St. Louis Cardinals: Is 2021 heading toward another 1978?
In 1978 the season completely came apart early for the St. Louis Cardinals. Is that disastrous season a forewarning for the 2021 Cardinals?
As I write this on June 27, the St. Louis Cardinals just lost three of four games to the Pittsburgh Pirates. They are currently 37-41 and are in 4th place in the NL Central. Now eight games out of the division lead, the Cardinals actually seem much farther back after a 7-2 loss.
However, in 1978, the Cardinals season had already imploded by this time. After a 2-0 win over the the Pirates on June 27th, they were 28-47, 13 games behind the Eastern Division leading Chicago Cubs, and on their third manager of the season.
In other words, the 1978 season was essentially over for the Cardinals. They would eventually finish 69-93, 21 games behind the Eastern Division champs, Philadelphia Phillies.
What happened in 1978 seems to be what happening so far in 2021. Then, as in now, fingers could be pointed at both the hitting and the pitching. Additionally, like in 2021, no one predicted the team in 1978 to struggle like it did.
In other words, the 1978 team, like this current version of the Cardinals, just seemed to have too much talent to struggle as they did. Let’s take a closer look at the 1978 Cardinals.
You would think a team which had a lineup that included Ted Simmons, Keith Hernandez, Garry Templeton, Lou Brock, and George Hendrick, wouldn’t have offensive issues. But in 1978, they did, because several players took a step back from their 1977 performances.
Unexpectedly, subpar performances were seen by Keith Hernandez, Garry Templeton, Lou Brock, and a new arrival, Jerry Morales. To add on, there wasn’t much help on the bench either.
Offensively, the team finished 21st in Batting Average (.249), 25th in OBP (.303), 22nd in SLG (.358), 25th in OPS (.661), and 25th in OPS+ (86). Additionally, they finished in the bottom half in RBI (20th), Runs (23rd), and Sacrifice Hits (24th).
Individually, several of the Cardinal hitters took a significant step back from 1977. Keith Hernandez had a slash line of .291/.379/.459 and an OPS+ of 125 with 15 HR and 91 RBI. However, in 1978 his slash line dropped to .255/.351/..389 and an OPS+ of 108, with 11 HR and 64 RBI.
The switch hitting Garry Templeton saw his slash line drop from .322/.336/.449 in 1977 to .280/.303/.337 in 1978. Additionally, his OPS+ dropped from 110 to 91.
Fans were beginning to see the effects of age on the 39-year old, Lou Brock in 1978, who eventually lost his starting job in left field.
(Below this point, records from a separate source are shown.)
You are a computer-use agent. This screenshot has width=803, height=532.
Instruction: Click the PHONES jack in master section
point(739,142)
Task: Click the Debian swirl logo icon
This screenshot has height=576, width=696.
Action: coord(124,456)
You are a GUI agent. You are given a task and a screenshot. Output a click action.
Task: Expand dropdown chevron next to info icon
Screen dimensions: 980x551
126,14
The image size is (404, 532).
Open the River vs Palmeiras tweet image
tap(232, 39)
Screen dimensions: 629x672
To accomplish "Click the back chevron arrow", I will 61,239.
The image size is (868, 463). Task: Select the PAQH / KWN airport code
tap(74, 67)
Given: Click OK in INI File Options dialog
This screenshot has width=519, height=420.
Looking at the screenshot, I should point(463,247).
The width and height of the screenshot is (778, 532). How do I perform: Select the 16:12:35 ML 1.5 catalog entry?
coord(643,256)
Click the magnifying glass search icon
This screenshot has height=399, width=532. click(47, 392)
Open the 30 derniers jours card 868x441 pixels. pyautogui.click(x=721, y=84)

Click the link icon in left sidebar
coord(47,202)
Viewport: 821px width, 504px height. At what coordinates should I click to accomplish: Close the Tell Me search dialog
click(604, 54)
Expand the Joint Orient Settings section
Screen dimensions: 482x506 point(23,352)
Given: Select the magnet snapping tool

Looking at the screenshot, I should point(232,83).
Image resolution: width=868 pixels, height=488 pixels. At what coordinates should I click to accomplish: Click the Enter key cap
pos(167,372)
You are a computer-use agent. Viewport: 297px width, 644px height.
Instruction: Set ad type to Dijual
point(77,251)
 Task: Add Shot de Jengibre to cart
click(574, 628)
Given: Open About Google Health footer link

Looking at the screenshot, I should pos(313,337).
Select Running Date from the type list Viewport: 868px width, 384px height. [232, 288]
The legend saw his slash line drop significantly from .272/.317/.354 in 1977 to .221/.263/.252 in 1978, and suffered an OPS+ of only 46.
The Cardinals acquired Jerry Morales from the Cubs in 1978 to play right field and improve the offense. It didn’t work out. Morales had a slash line in 1977 with the Cubs of .290/.348/.447 with an OPS+ of 103 and an All Star appearance. In his one season with the Cardinals in 1978, he hit a slash line of .239/.288/..341 with an OPS+ of only 77.
The names in the Cardinals rotation in 1978 didn’t look bad at all. It included future Cy Young Award winner John Denny, Bob Forsch, Pete Vuckovich, and Silvio Martinez. The bullpen had some effective tools in Mark Littell, Buddy Schultz, and Tom Bruno.
As a staff, they held a 3.58 ERA, they gave up only 94 HR (compared to an MLB average of 114), 5th in baseball in strikeouts. and gave up the fewest hits allowed in baseball.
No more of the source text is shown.